Let me tell you at the outset that I do not like this for one primary reason – it ties price to your revenue goals vs. value to customers. That is as bad as cost based pricing. I does not merit further discussion just for that reason but let me dissect it anyway.

For the sake of this article let me call this proposal as Group Buying Pricing.

This is not new. In fact it is almost hard to find anything new in pricing. Recently a variation of Matthew’s proposal was studied by researchers from Kellogg School of Management. And that method itself is a variation of really old Dutch Auction. Kellogg study called their pricing Purple Pricing. This fixes two flaws in Matthew’s proposal,

  1. Those who wait (till others buy) for the price to drop (sideline issue)
  2. Those who paid higher price than those who came behind them (fairness issue)

Purple pricing works like this

  1. Start with limited number of units to sell or set a time after which the product has no value
  2. Start with a set high price and periodically drop the price
  3. Anyone who buys the product at a given price is guaranteed they will only have to pay the lowest price the last unit is sold for

So if you like the product at a given price you should pay. You may not have liked it at $2.99 but when it drops to $1.99 you might find it attractive. You should agree to pay that price. The scheme guarantees you will not pay more than the lowest price someone else who buys the product after you pays. If the last price is $0.39, that is the price you will pay even if you bought in at $2.99. So it does not suffer from sideline or fairness issue.

In many ways a magazine fits well for Purple Pricing. While there is no limit on number of digital copies, its relevance is lost after the week. So Purple pricing will work and it is not operationally any more complex.

In addition Purple Pricing helps us find the distribution of customer willingness to pay (and hence the demand schedule) while Mathew’s Group Buying Pricing says nothing on that front. Customers have no reason to reveal their true willingness to pay with Group Buying Pricing.

If you are asking, “doesn’t that compromise revenue goals?”, you should recognize that you will not be dropping prices if what you get from new sales is not enough to lose the price premium you captured from all the previous buyers.

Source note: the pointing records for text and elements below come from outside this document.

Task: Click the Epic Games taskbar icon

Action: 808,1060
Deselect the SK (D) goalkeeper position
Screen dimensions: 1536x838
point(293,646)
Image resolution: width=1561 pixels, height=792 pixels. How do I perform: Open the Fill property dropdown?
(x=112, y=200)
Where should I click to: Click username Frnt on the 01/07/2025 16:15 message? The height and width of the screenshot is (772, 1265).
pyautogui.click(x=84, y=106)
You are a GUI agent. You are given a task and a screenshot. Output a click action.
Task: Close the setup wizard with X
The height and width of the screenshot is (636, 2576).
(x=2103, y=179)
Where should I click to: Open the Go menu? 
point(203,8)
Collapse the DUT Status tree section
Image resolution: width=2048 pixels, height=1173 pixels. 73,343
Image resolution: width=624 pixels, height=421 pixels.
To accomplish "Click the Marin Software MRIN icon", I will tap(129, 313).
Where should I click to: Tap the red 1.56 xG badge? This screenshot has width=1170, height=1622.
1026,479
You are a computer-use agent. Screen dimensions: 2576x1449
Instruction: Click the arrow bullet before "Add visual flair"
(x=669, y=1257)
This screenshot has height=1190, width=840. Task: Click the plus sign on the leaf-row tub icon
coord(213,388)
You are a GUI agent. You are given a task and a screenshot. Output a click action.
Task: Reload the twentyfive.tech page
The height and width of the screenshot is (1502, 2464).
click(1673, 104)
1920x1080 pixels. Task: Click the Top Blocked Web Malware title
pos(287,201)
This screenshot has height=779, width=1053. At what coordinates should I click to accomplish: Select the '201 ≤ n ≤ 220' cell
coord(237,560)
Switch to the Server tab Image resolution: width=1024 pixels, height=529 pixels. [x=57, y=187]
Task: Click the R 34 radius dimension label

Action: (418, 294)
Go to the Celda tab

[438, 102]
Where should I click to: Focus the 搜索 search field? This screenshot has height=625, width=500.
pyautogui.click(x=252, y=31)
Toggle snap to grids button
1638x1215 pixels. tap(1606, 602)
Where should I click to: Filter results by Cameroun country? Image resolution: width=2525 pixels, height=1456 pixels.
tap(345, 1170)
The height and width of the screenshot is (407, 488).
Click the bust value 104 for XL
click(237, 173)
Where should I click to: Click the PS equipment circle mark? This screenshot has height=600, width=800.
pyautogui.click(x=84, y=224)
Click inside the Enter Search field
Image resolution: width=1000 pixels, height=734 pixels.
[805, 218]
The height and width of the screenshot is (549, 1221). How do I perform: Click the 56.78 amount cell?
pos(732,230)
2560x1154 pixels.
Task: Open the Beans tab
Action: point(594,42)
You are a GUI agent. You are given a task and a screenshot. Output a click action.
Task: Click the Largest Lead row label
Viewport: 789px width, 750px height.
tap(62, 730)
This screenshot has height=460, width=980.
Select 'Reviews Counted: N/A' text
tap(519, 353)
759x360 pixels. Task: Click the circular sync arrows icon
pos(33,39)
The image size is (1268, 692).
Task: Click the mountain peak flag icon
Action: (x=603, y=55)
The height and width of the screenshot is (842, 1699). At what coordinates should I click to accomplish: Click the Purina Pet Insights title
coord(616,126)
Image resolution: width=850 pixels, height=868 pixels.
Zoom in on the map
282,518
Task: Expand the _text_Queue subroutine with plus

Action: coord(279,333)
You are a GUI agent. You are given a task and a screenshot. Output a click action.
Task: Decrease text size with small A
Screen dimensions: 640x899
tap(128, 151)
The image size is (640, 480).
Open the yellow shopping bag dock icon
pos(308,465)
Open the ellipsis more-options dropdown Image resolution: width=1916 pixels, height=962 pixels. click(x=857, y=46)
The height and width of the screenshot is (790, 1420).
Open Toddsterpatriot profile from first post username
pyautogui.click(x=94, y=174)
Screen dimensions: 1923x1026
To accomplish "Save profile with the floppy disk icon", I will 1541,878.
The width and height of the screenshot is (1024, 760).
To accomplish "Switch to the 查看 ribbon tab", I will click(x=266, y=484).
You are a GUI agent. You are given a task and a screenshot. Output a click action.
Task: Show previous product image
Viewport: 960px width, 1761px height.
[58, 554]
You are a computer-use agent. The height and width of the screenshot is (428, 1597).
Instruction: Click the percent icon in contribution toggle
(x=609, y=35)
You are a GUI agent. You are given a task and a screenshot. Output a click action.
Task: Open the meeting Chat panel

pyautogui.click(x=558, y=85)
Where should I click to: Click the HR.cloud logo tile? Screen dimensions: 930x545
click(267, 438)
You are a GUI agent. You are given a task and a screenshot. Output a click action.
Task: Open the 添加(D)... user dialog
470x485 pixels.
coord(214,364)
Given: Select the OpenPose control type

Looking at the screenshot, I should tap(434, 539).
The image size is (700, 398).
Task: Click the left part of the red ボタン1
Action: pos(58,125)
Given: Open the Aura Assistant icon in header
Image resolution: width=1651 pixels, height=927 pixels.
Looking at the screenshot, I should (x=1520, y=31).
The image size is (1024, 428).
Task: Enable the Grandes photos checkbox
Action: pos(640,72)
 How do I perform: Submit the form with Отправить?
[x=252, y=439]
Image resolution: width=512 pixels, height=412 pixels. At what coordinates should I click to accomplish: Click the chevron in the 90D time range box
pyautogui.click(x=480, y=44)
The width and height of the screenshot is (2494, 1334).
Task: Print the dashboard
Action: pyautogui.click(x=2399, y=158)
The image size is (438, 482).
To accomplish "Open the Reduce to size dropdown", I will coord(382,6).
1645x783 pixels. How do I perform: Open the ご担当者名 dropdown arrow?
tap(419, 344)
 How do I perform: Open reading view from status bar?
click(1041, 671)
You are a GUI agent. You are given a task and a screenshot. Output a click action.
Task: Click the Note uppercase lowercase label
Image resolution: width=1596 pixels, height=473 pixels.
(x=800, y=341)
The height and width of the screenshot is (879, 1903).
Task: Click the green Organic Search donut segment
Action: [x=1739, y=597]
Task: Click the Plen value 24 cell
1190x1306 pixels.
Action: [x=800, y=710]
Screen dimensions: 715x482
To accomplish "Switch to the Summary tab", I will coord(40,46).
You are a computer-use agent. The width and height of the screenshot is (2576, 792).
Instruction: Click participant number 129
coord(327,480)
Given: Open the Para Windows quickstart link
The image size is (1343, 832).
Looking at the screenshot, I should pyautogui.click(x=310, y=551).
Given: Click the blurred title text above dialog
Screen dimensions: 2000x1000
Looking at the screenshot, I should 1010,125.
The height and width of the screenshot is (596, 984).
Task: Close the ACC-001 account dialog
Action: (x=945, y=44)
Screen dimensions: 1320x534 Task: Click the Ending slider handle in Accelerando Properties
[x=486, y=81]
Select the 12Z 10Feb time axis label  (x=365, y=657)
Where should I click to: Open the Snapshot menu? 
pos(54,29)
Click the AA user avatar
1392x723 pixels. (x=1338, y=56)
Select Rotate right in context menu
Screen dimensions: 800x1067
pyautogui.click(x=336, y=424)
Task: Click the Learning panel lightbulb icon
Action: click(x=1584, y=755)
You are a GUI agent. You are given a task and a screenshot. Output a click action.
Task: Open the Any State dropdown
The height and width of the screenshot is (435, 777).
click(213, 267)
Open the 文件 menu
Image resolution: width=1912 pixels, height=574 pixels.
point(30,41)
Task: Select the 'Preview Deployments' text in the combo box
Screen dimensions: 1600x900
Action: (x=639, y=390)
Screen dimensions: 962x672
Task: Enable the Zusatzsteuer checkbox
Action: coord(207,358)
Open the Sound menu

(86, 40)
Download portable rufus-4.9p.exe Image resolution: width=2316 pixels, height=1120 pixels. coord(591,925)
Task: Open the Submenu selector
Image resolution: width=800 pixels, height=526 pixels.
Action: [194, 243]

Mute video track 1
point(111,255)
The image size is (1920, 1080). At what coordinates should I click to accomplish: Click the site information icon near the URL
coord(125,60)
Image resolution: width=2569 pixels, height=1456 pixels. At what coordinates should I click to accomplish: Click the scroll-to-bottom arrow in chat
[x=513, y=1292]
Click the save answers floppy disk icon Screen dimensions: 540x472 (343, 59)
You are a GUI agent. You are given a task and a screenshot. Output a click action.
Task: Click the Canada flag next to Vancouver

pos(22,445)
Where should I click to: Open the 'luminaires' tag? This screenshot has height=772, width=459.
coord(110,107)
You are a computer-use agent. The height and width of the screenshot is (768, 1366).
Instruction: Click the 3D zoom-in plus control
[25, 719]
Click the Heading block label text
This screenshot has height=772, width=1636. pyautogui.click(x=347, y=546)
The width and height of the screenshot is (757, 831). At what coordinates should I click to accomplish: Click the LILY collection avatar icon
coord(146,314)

In fact the proponents of Purple Pricing recommend that only as a method to find the demand schedule and use it to set a price that maximizes profit.

Both schemes do suffer from one common problem – What if the value for the content increases as more people read it?

As long as we are coming up with proposals for pricing for content let me also tell you about another old method – Becker-DeGroot-Marschack (abstract only) method. Here is how you do it

  1. At the time customer tries to read the magazine ask them to quote a price they are willing to pay – give them a range low and high
  2. Let them know right there that you will pick a random number between low and high right after they state their price
  3. If the price they quoted is greater than the random number you picked they only have to pay the lower number you picked and happily read the magazine.
  4. If the price they quoted is lesser than the number you picked, they don’t get to read (I assume your engineers can figure out how to enforce it so that people don’t try many times until they get lower price)

It is in everyone’s best interest to quote the price they are willing to pay – not high-ball (that would be silly) not low-ball (No magazine for you!). And you get to find the demand distribution as well.

All is well. But imagine all the complexity in the buying process when a customer goes to read a magazine. Think of all the cognitive costs. You surely do not want this to be the buying experience every time someone wants to read a magazine do you?

By all means do pricing experiments but use those experiments only to find the demand distribution. Then set a price that will maximize your profit and make it very easy for your customers to do business with you.